05:40 WIB Senja dan Langit. Mereka selalu berdampingan. Walau senja hadirnya hanya singgah sebentar. Namun kehadirannya selalu ada. Pada pagi yang dingin. Dan petang menjelang malam. Dua waktu yang selalu ditunggu-tunggu. Dinginnya yang selalu menjadi candu. Menjelma dan mengendap diam-diam menjadi sebuah rasa rindu yang menusuk kalbu. . Katanya: "Aku lebih suka senja di pagi hari daripada senja di sore hari, karena kedatangannya yang selalu dinanti dan kepergiannya yang tak pernah diingini." Ucap mereka.
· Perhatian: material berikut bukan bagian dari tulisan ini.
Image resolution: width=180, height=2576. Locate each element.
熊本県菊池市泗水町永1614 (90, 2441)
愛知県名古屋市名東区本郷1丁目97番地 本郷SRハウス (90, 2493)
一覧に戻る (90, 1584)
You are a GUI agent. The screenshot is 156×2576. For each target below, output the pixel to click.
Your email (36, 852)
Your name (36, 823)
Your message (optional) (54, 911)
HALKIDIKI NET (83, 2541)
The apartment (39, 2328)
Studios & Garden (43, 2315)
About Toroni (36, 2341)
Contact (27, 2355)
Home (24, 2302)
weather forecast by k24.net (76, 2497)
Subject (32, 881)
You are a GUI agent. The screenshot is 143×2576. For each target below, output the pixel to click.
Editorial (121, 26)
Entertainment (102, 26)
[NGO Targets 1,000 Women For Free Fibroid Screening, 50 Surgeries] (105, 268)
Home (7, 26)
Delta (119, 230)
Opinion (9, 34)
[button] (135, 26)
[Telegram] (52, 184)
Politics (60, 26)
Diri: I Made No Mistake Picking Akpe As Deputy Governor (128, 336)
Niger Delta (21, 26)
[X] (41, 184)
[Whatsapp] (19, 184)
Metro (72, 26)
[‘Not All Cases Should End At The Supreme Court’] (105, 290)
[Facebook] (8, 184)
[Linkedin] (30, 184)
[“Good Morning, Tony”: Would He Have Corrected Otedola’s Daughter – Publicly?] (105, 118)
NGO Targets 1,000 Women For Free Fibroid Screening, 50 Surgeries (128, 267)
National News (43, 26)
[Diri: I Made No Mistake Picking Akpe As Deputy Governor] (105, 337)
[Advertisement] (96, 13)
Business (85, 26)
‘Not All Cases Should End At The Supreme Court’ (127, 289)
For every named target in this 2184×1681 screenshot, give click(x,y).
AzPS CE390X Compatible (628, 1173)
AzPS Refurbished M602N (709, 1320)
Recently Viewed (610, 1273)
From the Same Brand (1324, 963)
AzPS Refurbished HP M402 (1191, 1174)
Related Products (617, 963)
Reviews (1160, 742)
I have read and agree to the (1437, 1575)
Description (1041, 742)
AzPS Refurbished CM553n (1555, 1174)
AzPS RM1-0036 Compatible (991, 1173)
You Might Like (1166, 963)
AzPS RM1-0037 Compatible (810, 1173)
Lebih tepatnya, aku lebih suka menyambut kedatangannya daripada harus melepas kepergiannya. "Lagian senja di pagi hari lebih menghangatkan daripada senja di sore hari yang membuatku menggigil membeku karena dinginnya dirinya." Tambahku. . Senja dan langit memang hanya sementara. Namun mereka selalu ada selamanya.... . Guten Morgen untuk wilayah Ar-Fachruddin dan sekitarnya...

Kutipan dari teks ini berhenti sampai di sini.